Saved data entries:
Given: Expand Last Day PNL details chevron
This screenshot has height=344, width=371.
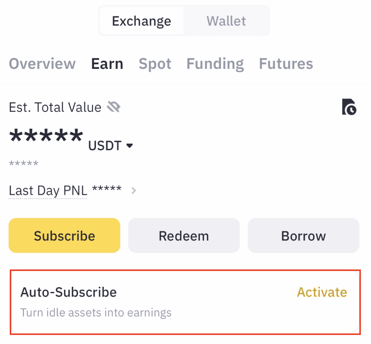Looking at the screenshot, I should click(134, 191).
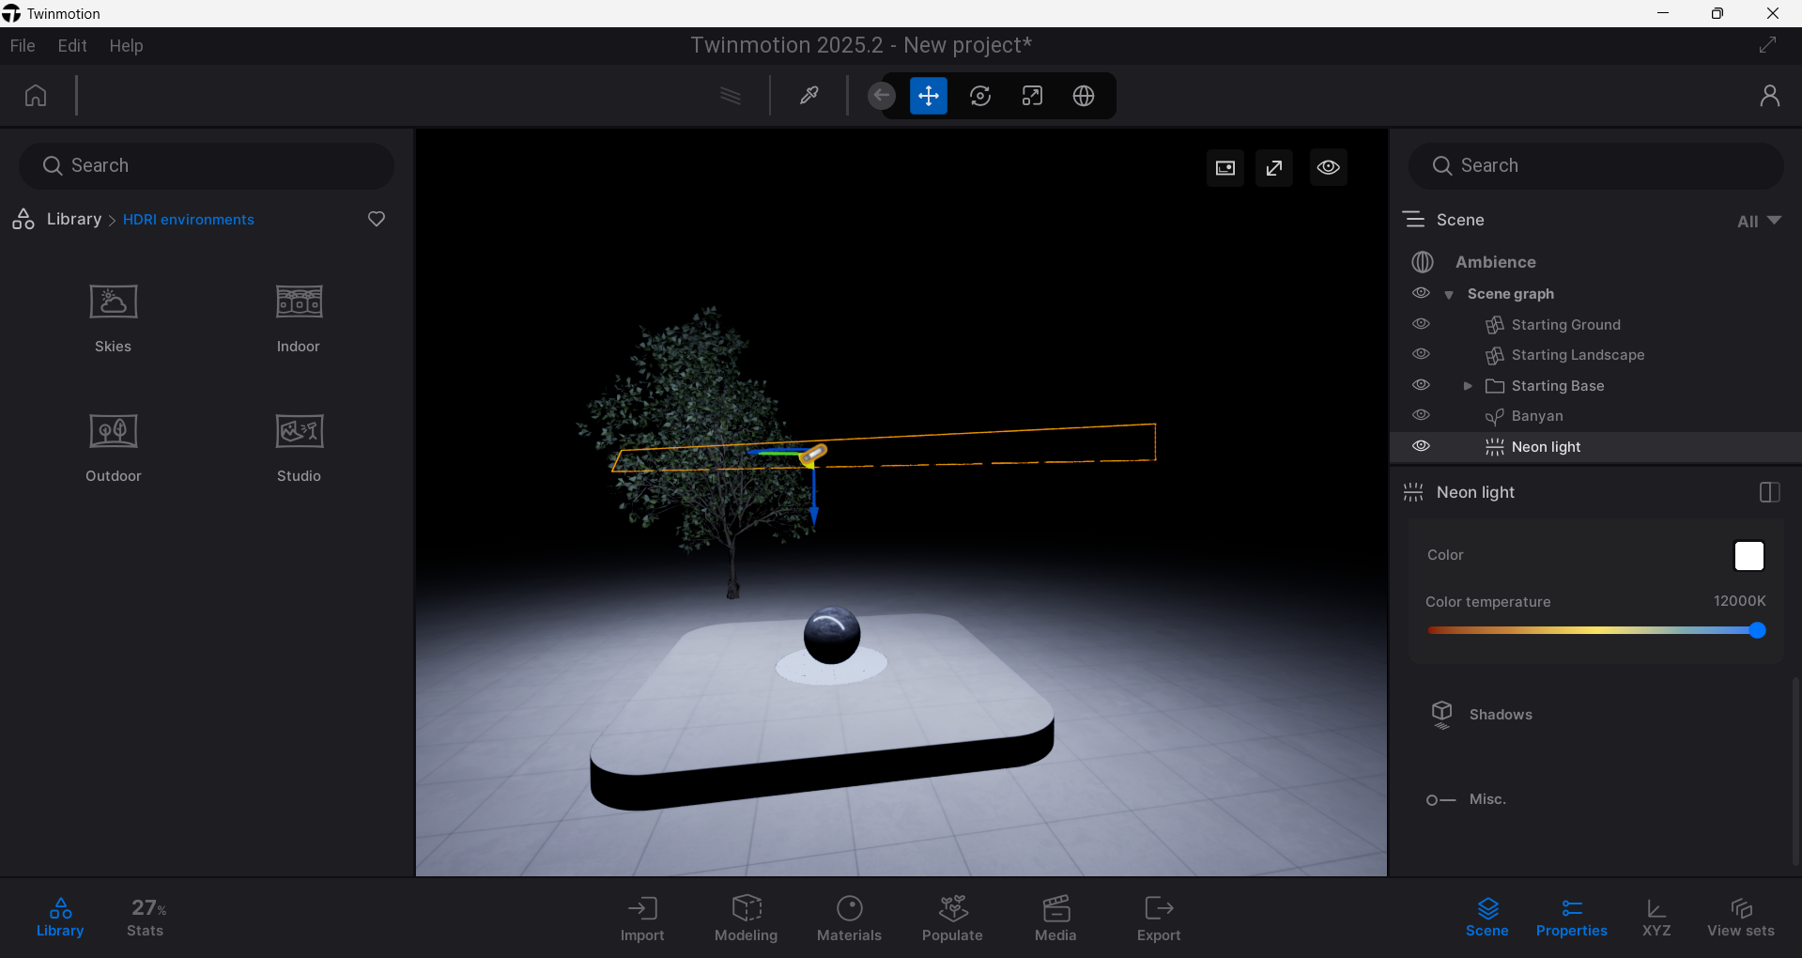Click the Library breadcrumb link
The image size is (1802, 958).
(73, 219)
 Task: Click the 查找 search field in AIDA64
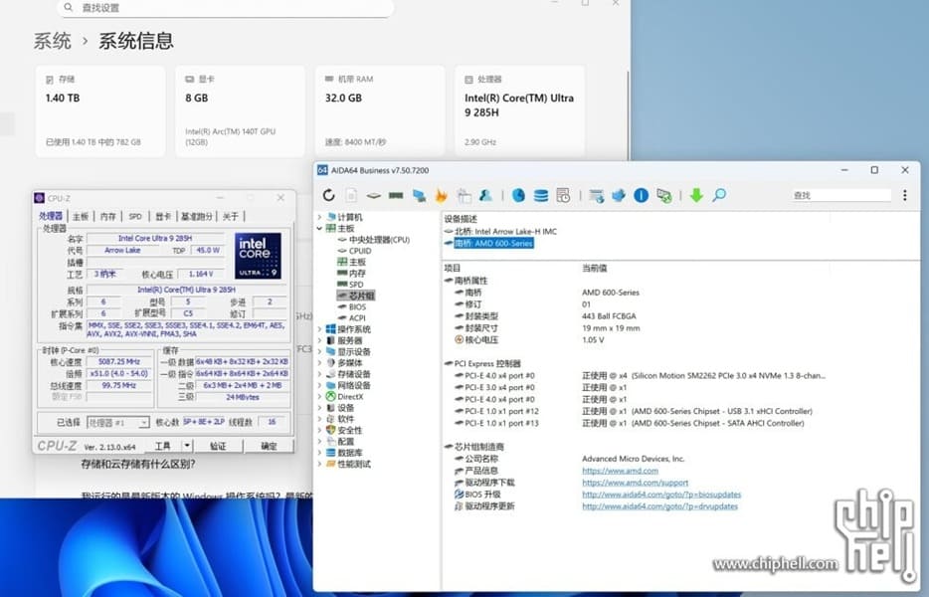(840, 196)

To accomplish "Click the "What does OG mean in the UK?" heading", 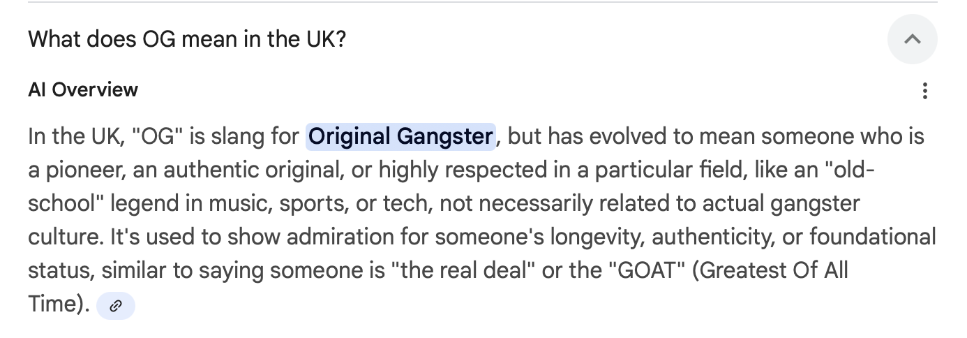I will [x=187, y=38].
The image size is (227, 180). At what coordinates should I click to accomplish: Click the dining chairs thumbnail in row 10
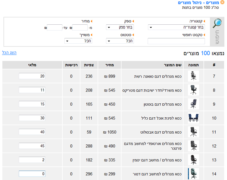point(193,118)
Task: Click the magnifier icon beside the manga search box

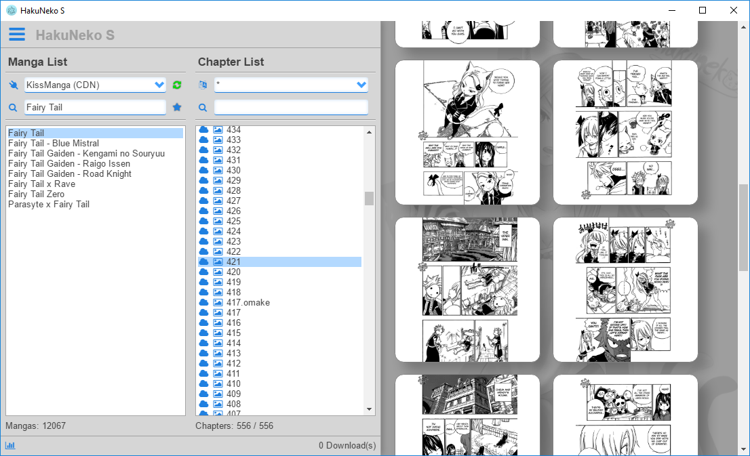Action: point(12,107)
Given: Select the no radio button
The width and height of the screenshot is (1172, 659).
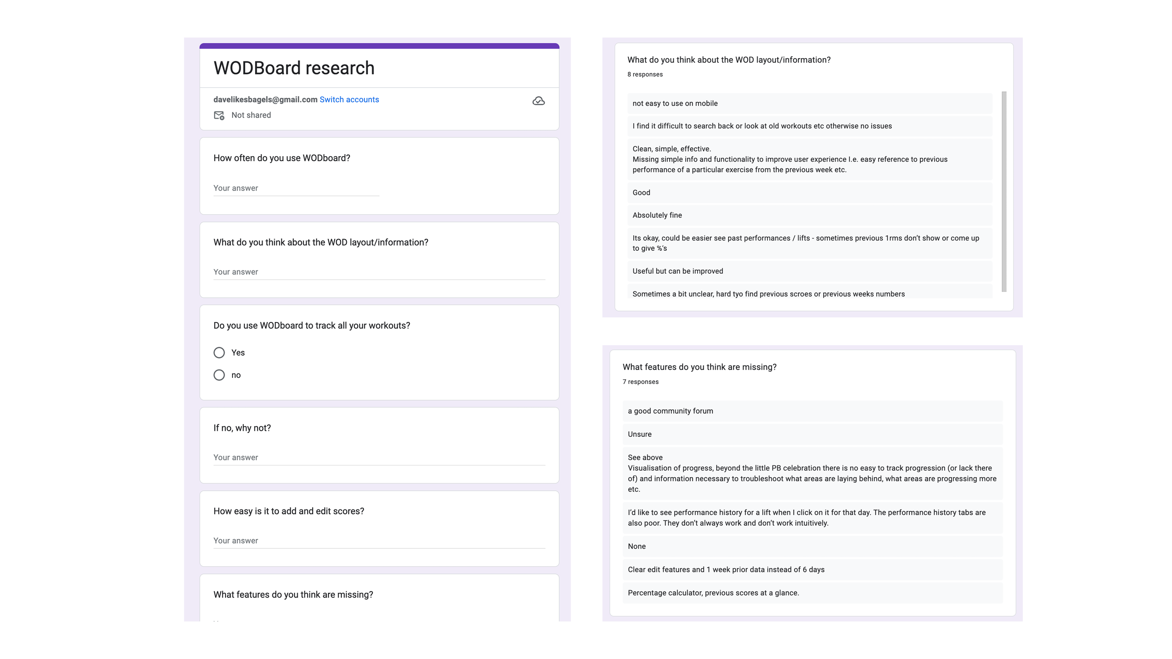Looking at the screenshot, I should 219,375.
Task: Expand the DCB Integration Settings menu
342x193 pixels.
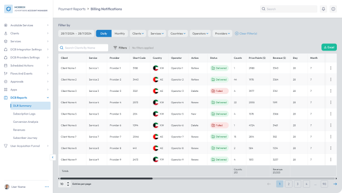Action: point(26,50)
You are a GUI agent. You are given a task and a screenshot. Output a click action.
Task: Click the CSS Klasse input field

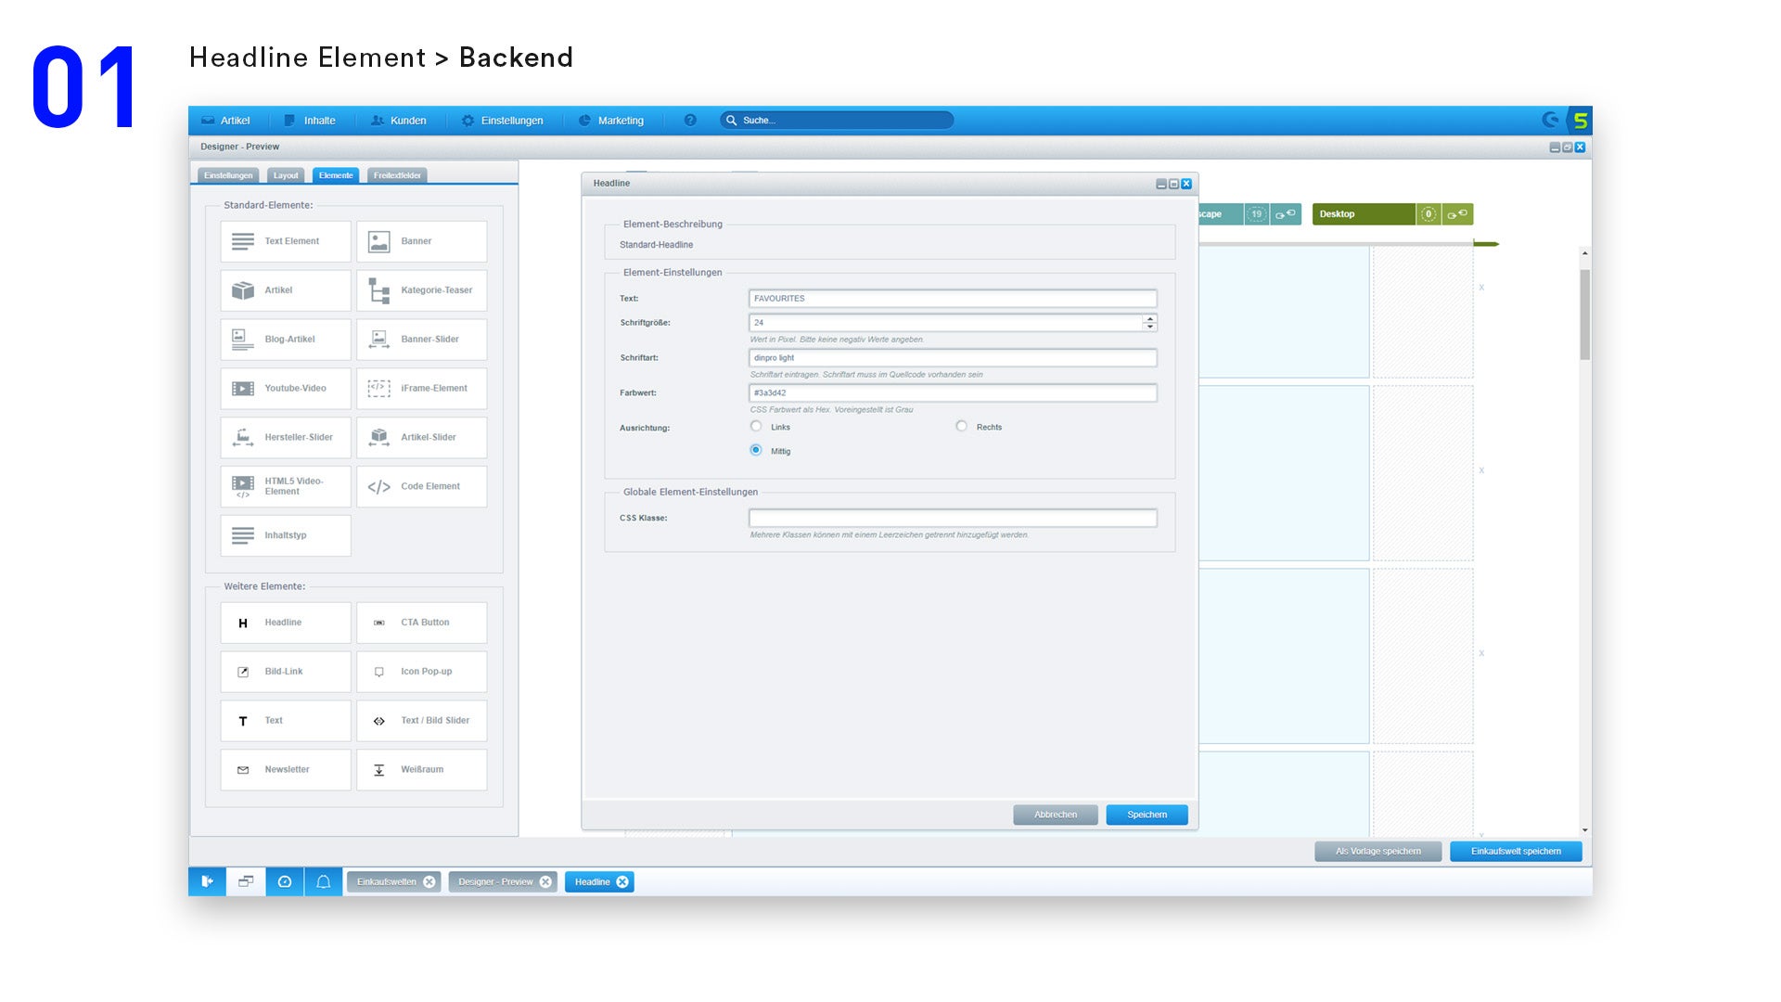tap(953, 519)
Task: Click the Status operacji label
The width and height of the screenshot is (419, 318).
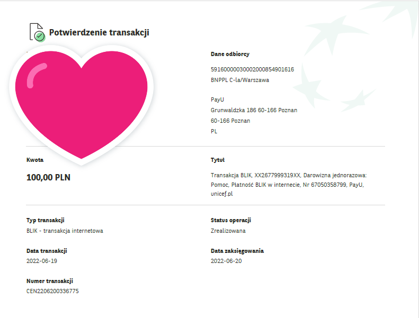Action: [x=230, y=220]
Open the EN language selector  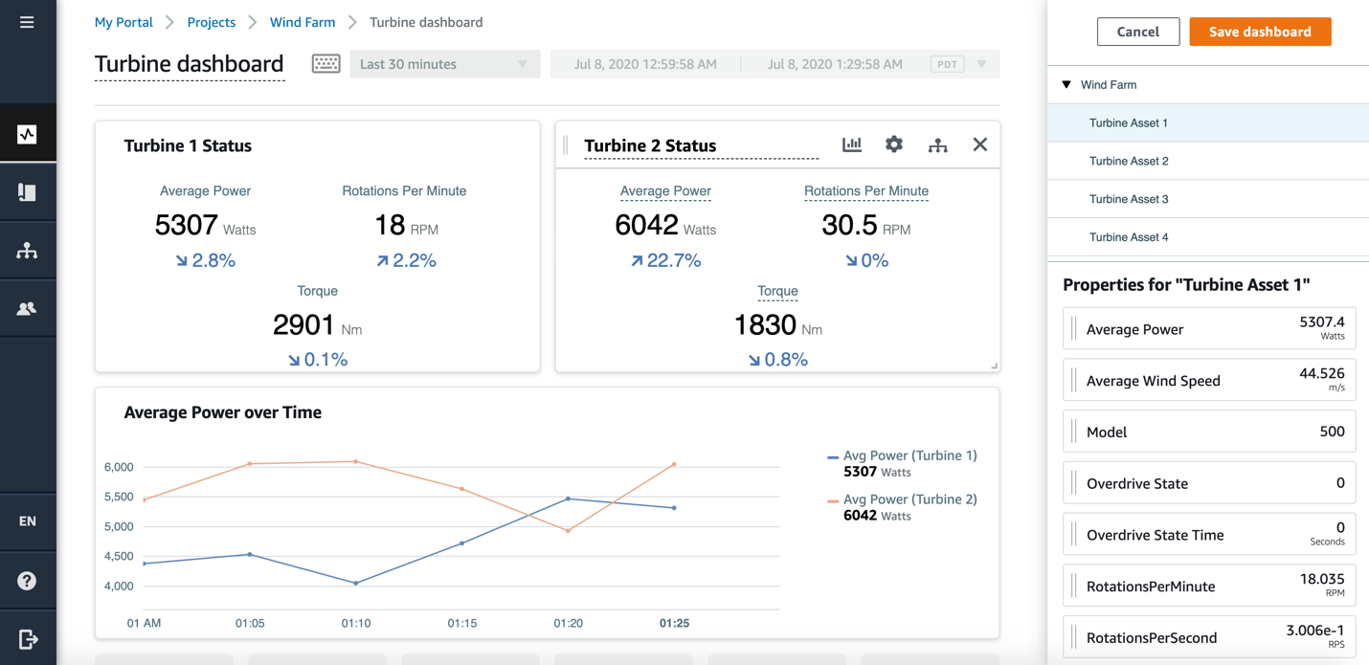pyautogui.click(x=28, y=521)
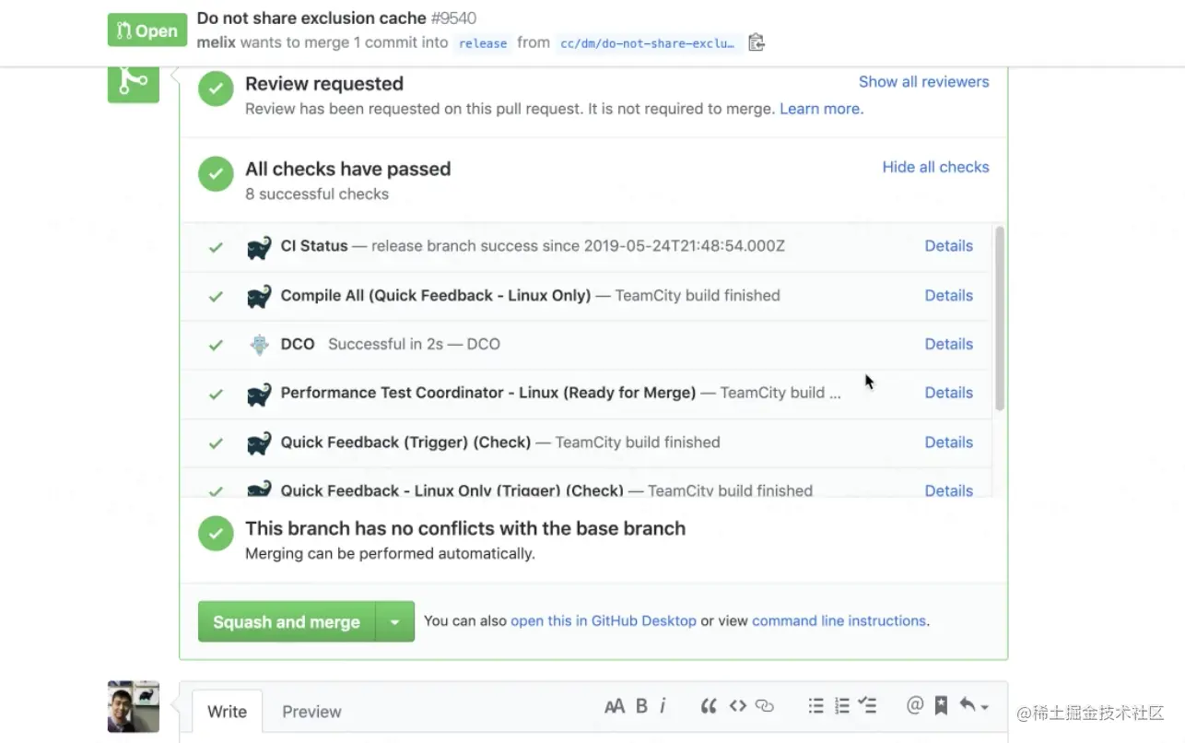The image size is (1185, 743).
Task: Mention a user with @ icon
Action: click(x=914, y=706)
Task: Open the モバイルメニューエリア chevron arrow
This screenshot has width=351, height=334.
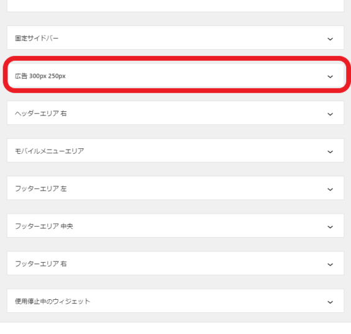Action: tap(330, 152)
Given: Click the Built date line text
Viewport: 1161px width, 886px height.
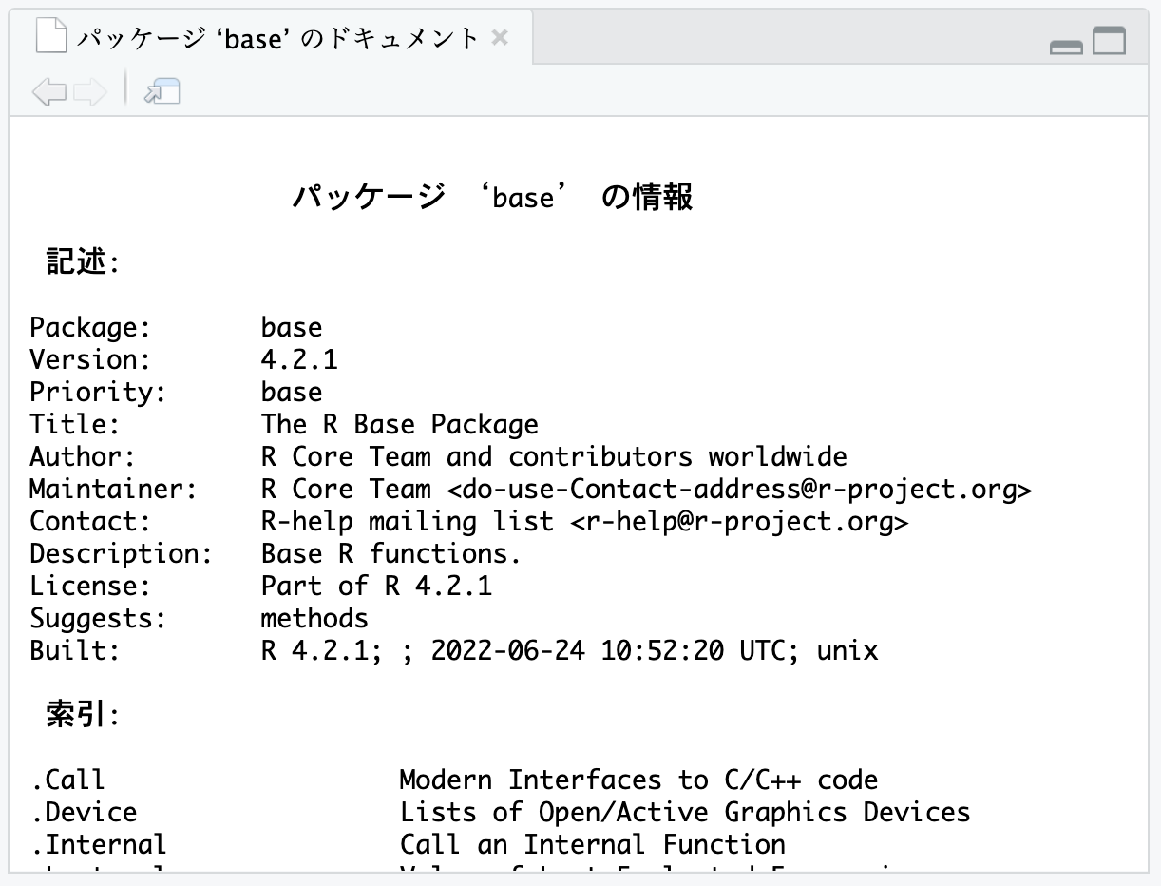Looking at the screenshot, I should pyautogui.click(x=569, y=651).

• [Aim] Reproduce the stretch of data from the line containing "Given: Click the Built date line text" through the end of the data, renaming "Viewport" to "Screen size" and keeping everything else unchanged. Leave the pictures out of your answer.

• [Reply]
Given: Click the Built date line text
Screen size: 1161px width, 886px height.
Looking at the screenshot, I should pyautogui.click(x=569, y=651).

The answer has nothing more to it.